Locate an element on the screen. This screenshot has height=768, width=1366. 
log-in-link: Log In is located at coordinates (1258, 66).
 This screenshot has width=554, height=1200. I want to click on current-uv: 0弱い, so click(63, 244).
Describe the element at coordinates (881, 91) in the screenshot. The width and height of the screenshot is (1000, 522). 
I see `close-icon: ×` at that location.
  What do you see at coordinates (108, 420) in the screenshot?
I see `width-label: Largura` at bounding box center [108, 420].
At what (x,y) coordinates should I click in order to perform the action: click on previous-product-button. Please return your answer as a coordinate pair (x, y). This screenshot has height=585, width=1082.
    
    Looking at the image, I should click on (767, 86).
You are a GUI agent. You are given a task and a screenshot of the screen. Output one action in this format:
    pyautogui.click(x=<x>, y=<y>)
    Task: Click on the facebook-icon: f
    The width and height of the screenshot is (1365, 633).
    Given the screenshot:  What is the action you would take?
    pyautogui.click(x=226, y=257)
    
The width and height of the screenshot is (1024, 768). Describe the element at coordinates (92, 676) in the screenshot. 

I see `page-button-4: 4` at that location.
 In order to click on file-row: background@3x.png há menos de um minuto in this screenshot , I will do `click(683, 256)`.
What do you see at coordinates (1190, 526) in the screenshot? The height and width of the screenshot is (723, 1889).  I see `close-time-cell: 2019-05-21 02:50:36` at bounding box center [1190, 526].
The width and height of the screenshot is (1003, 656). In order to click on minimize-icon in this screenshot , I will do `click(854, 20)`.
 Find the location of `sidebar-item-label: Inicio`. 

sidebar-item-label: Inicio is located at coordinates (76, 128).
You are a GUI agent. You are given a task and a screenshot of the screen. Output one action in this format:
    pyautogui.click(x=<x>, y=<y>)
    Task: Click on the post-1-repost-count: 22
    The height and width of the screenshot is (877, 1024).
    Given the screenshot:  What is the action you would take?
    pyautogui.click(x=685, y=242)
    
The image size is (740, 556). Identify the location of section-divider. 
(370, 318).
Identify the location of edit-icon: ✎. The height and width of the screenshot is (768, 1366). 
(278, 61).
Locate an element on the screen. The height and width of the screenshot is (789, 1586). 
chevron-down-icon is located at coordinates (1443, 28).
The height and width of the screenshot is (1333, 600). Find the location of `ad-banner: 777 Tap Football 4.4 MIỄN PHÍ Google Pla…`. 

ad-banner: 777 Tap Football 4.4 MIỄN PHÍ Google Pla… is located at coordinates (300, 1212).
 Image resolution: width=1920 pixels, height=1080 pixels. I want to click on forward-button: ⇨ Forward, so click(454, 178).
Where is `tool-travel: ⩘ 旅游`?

--------------------------------

**TASK DIRECTIONS**
Copy out, word for word, the lines of the records from the line containing "The height and width of the screenshot is (1333, 600)." to the line containing "ad-banner: 777 Tap Football 4.4 MIỄN PHÍ Google Pla… is", both included.

**ANSWER BELOW**
The height and width of the screenshot is (1333, 600). Find the location of `ad-banner: 777 Tap Football 4.4 MIỄN PHÍ Google Pla…`. 

ad-banner: 777 Tap Football 4.4 MIỄN PHÍ Google Pla… is located at coordinates (300, 1212).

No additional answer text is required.